In Zurich opening night film Get On Up, US director Tate Taylor tells the story of legendary showman James Brown.

Get On Up Chadwick Boseman Tate Taylor

Chadwick Boseman plays the influential musician and is in Zurich with Taylor. As a director and screenwriter, Taylor is best known for his 2011 Oscar-winner The Help.

How did you come to direct Get On Up?

After The Help, I had a tough time finding what I wanted to do next. I love character with tons of story, spectacle and history, and that was really hard to find. I had a meeting scheduled with [producer] Brian Grazer and while I was in the lobby, one of their associates said: “We just got a James Brown script.”

I thought it would be an awful and formulaic that didn’t do Mr Brown justice.  I was on a flight when I started reading it and, somewhere over Vegas, looked at my producing partner and said: “Oh fuck, I wanna direct this.” Within two days I met with [producer] Mick Jagger and I was the director.

What was important to you about telling this story?

I wanted it to be a psychological piece about who this man was and what was going on in his brain. He wasn’t a man who wanted to be rich and famous. He was a man who was afraid of going backwards and being irrelevant. That’s when I had the idea to break the fourth wall and I thought if anyone could figure out how to come back from the dead and infiltrate their own movie, it would be James Brown.

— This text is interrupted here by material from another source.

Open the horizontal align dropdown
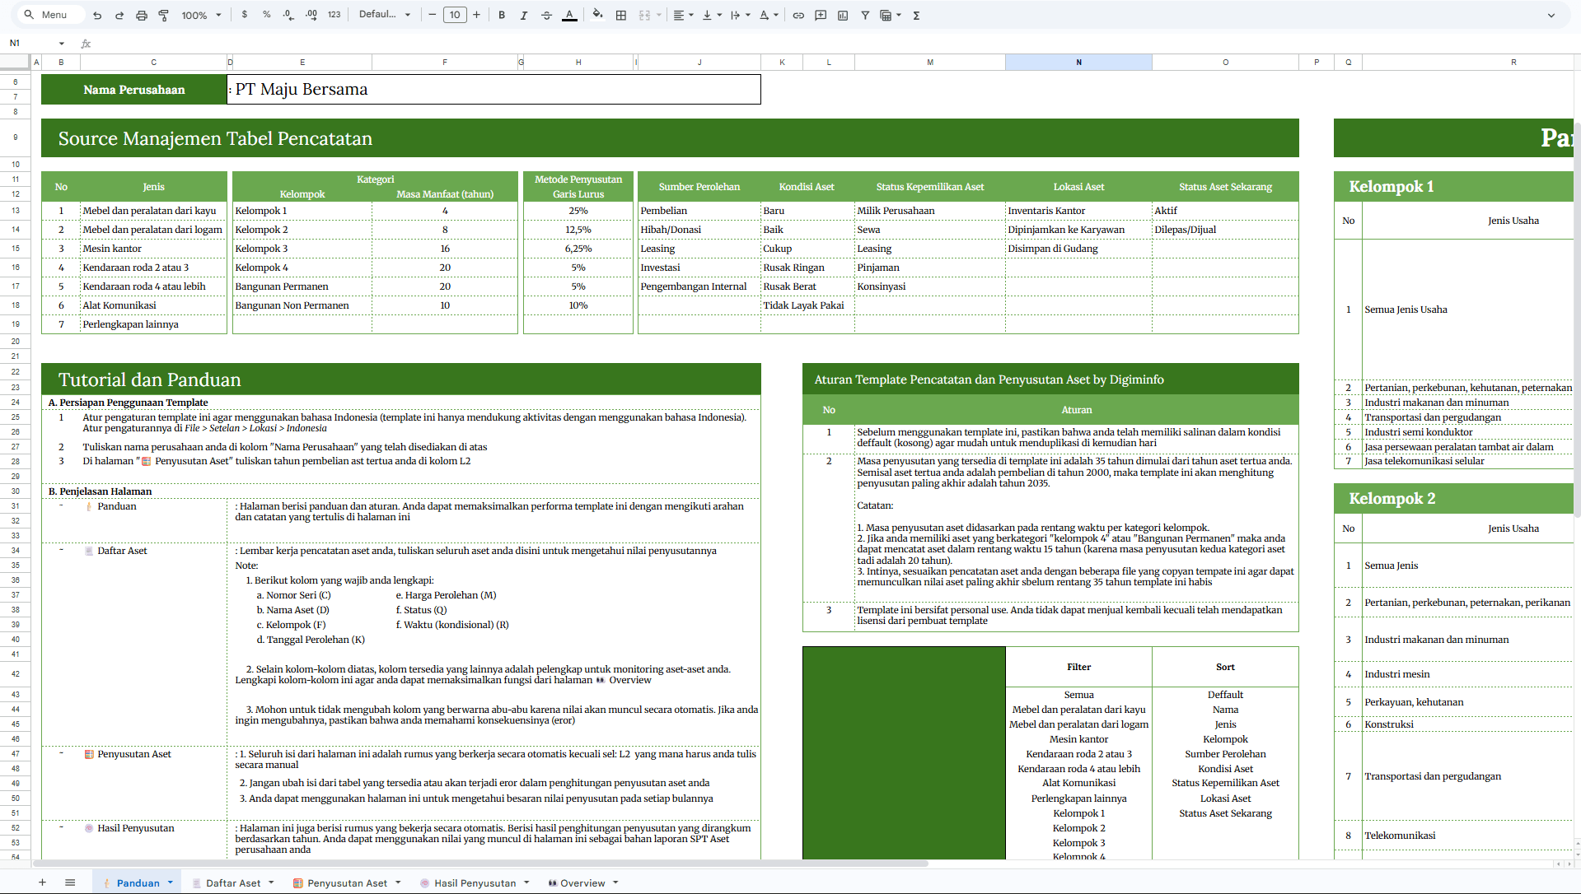Screen dimensions: 1581x894 click(x=683, y=15)
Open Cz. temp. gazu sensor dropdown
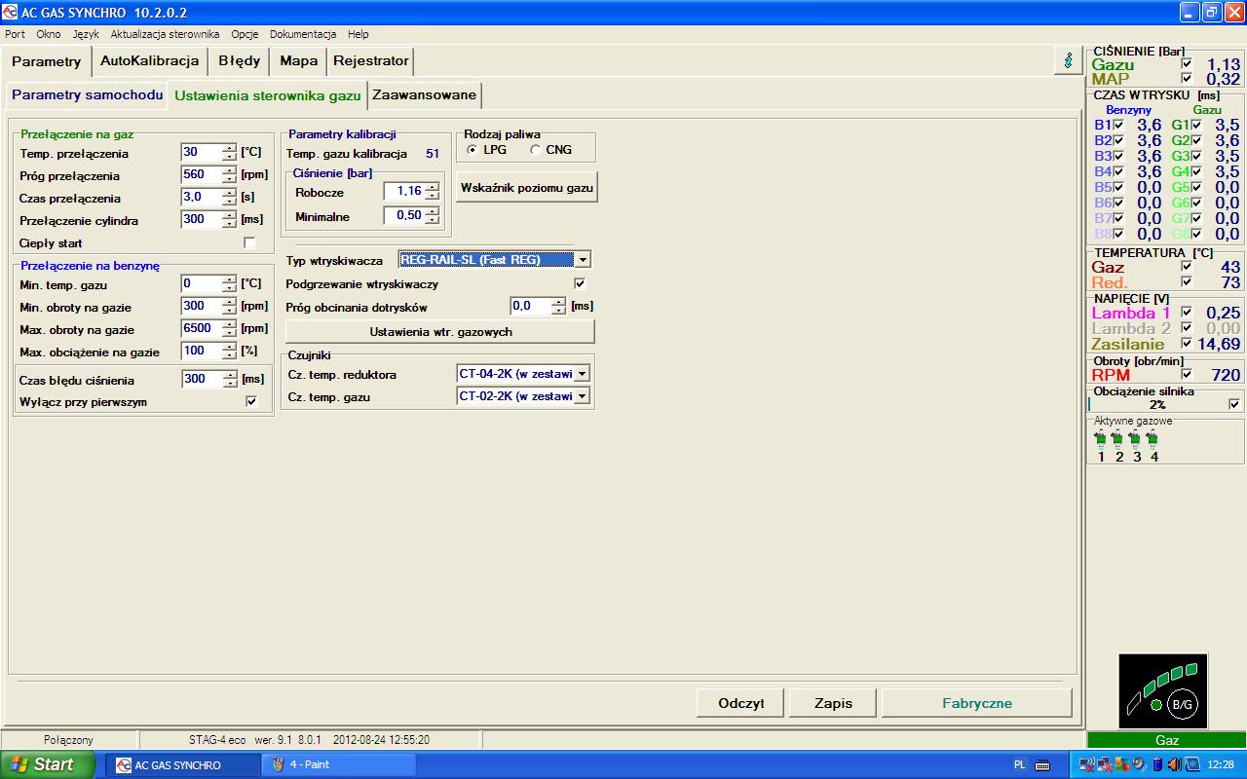The width and height of the screenshot is (1247, 779). click(583, 396)
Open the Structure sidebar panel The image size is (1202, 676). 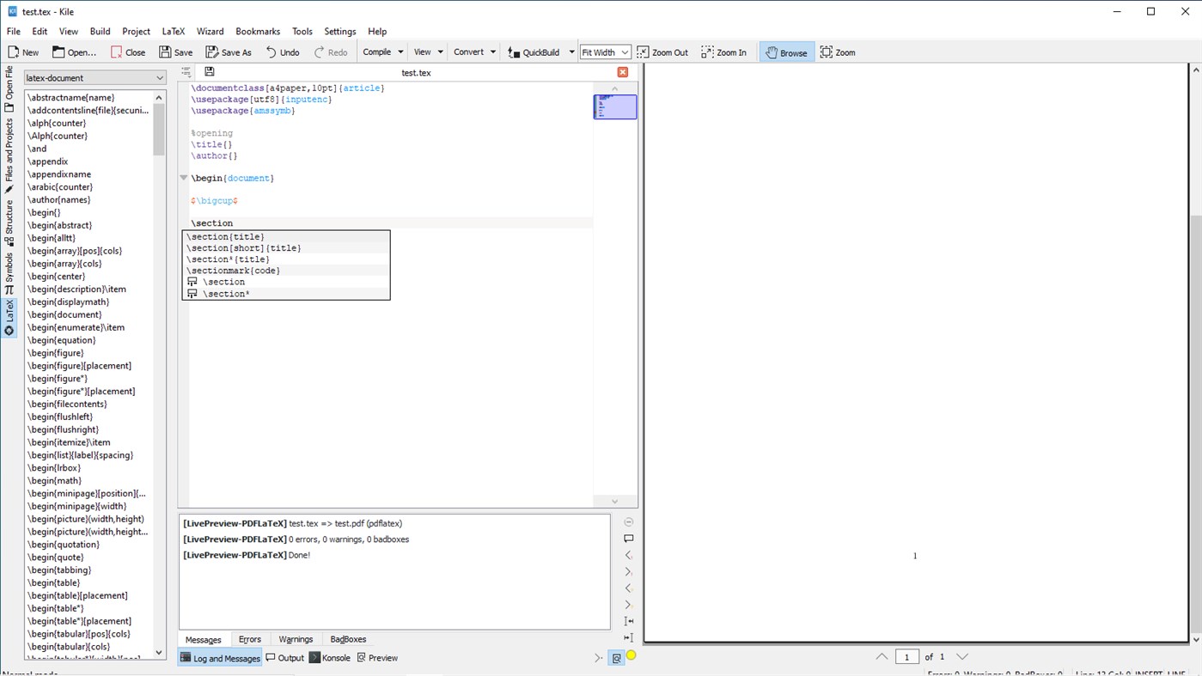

How much input did Mick Jagger have?

What he did for me that was most helpful as a director was the time he spent with Chad, just listening to music. Chad’s not a musical performer so Mick explained the psychology of the performer and his relationship with the audience and how he conducts the band and his audience. It was really helpful to give Chad a sense of ease and authenticity.

You came to the Zurich Film Festival in 2011 with The Help. How does it feel to be returning with the Opening Film?

It feels fantastic because part of my lengthy deliberation on what I would do next  was to show that I wasn’t a flash in the pan. It’s very validating to have made my second film opening such a prestigious festival. It makes me feel like I’m on the right path.